Lee admits that he dragged his feet on having a colonoscopy, even after his sister was diagnosed in 2000.

"It took me another five years to get checked," Lee said. "I just didn't worry about it."

Luckily, Lee's colonoscopy revealed no disease and he is still cancer free. His genetic test, however, is a different story.

CBS flew back to Minnesota to be with Lee and Robertson when they found out the results of Lee's genetic test on April 30.

Lee's test results

Leininger had the unpleasant task of informing Lee that he does have the gene called Lynch Syndrome, also known as HNPCC (Hereditary Non-Polyposis Colorectal Cancer).

"I grew up with the knowledge that heredity is heredity and I would eventually have cancer," Lee said. "I didn't know there was a chance I wouldn't get it. I thought it was a done deal."

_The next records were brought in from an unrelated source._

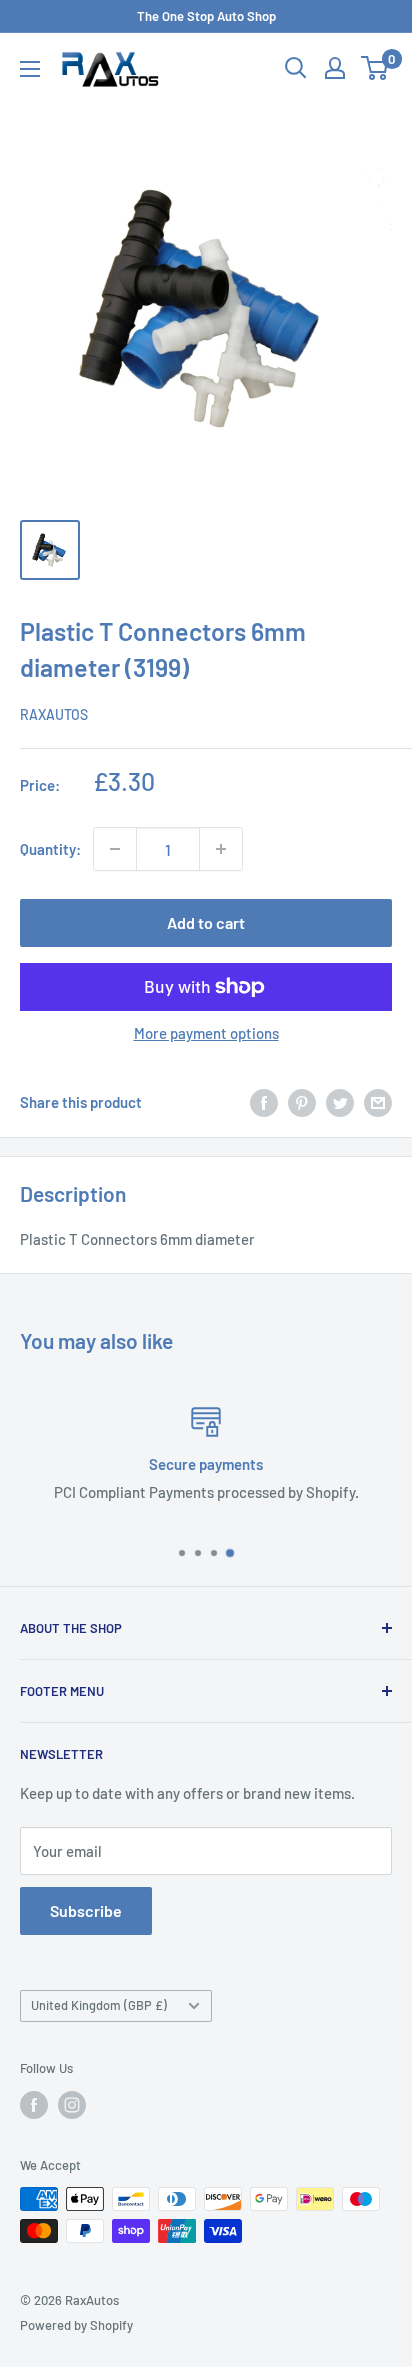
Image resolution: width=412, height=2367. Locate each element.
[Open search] (296, 68)
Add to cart (206, 922)
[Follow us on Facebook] (34, 2105)
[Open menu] (30, 69)
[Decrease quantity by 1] (115, 849)
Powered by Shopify (76, 2325)
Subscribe (86, 1910)
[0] (375, 68)
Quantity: (50, 849)
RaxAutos (54, 714)
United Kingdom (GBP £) (99, 2005)
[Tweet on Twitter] (340, 1102)
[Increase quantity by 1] (221, 849)
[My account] (335, 68)
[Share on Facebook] (264, 1102)
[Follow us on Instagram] (72, 2105)
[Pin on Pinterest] (302, 1102)
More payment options (206, 1033)
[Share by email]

Now, even though he has the gene, Lee is better prepared to be proactive against the disease by having regular checkups, so it may not be a "done deal."

The segment with Robertson and Lee on the CBS Evening News with Katie Couric aired on May 6.

"We figured it was about five to six and a half hours of filming and our time on T.V. ended up being three-and-a-half minutes," Lee laughed. "They even came to my house in New Richmond and did a segment where I am telling my son about my genetic testing result so he will know to take precautions."

Lee said the piece with Couric "got a lot of good information out there." He also said he agreed to undergo the genetic testing and to be interviewed for two reasons.

"I agreed to do the genetic testing before the TV people called and I did that for the sake of my children," Lee said. " Second, I went on television for the sake of mankind. I wanted to help educate others."